From Land of Smiles to The Pearl Fisher, Aida and Eugene Onegin, every opera performance in Beijing, Shanghai and other big cities in China are always sold out and the opera-goers go wild with enthusiasm. I heard it is similar in Japan and Korea.
Classical music now is bigger in the east than in the US at least. It will stay alive here for a while longer.
Maybe, just maybe, the fact that the people here haven't been exposed to it for decades is a factor. I can imagine many of the enthusiastic audience are being exposed to opera for the first time.
Do what I must do, and let what must happen happen.

jwinter

Quote from: some guy on August 22, 2019, 04:36:14 AM
I was countering what I perceived as another example of a common fallacy, that one's deeply personal responses have any validity beyond one's own person.
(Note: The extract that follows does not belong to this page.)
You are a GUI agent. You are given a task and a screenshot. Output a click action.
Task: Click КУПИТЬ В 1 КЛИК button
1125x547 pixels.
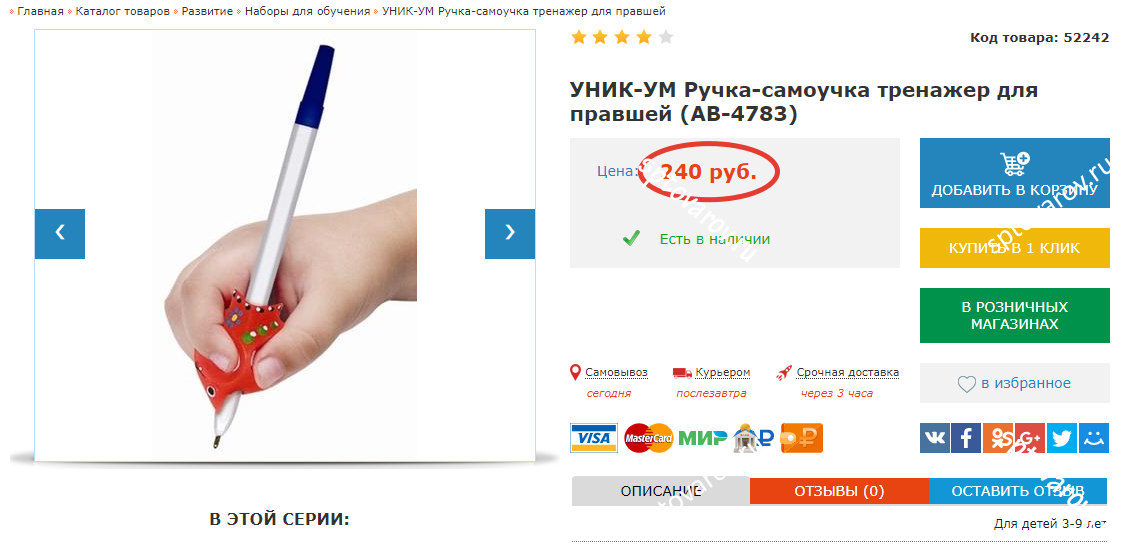pyautogui.click(x=1015, y=248)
That is, my personal responses are not valid for anyone but myself. If my personal responses are based on experience rather than hearsay or popular opinion, the experience might be said to have some weight, but you were referring to a situation in which hearsay and popular opinion have ruled for far too long.
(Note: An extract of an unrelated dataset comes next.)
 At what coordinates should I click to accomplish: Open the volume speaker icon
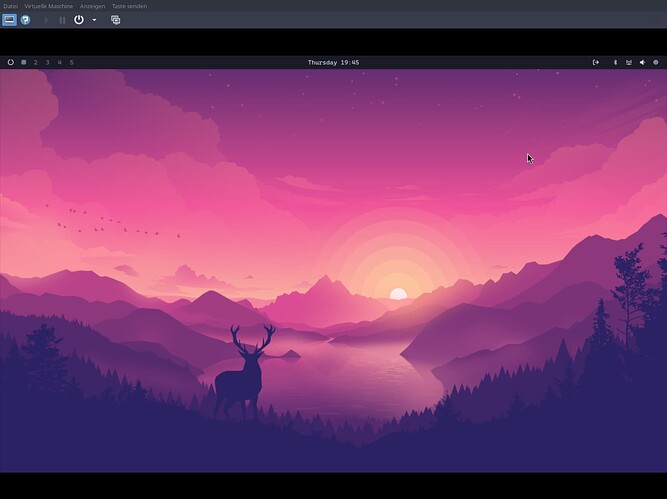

In that situation, how easy is it to have such a thing as "actual exposure to the art"? One brings one's biasses and prejudices into the experience, and those biasses and prejudices affect how the experience will go. I was extremely lucky in growing up almost completely isolated from anyone else who liked "classical music," so I could experience the things themselves with very little overlay from outside. There were program notes on the backs of the lps I acquired, of course, but I learned very early that those notes corresponded very little with what I was hearing, and I gave up reading them almost entirely. When I first started listening to music of the twentieth century, I knew nothing of the standard canards about it that litter discussion boards on line. They were there, lurking in the program notes I had learned to eschew and in the opinions of other classical fans. I came to know of them almost instantly after my first exposure to twentieth century music, but even almost instantly was too late. I was well and truly hooked and have remained so for almost forty years--forty very lovely and delightful years listening to very lovely and delightful music, sullied only by the incessant carpings of (some of) those around me who were convinced that the musics I found so easy to like were unlistenable in the extreme, were the cause of audiences abandoning concert halls, were the literal death of good music--and by the persistent perception that my simply liking this "horrible crap" was a personal insult to (and even a personal attack of) those who disliked it.

Heigh ho.

The music remains, however, and it's still loads of fun.

https://vimeo.com/202616984

Thanks for this.  I admit I was being a bit contrarian... obviously my hope was that dropping an Op-Ed from a leading newspaper that essentially states "Classical Music is dead and kinda sucks, discuss" onto a classical music discussion board would promote some fiery and interesting discussion -- happy to see it worked :)

You make some very good points about the difficulties in separating one's honest reaction to a piece of art from all of the received opinion and impressions that inevitably color one's perspective.  I struggle with that myself -- if a certain modern work leaves me cold, how much of that reaction is just my personal taste or preference (one can't love everything), and how much of that is driven by the discomfort of the music not meeting my preconceived notions of what music ought to sound like. 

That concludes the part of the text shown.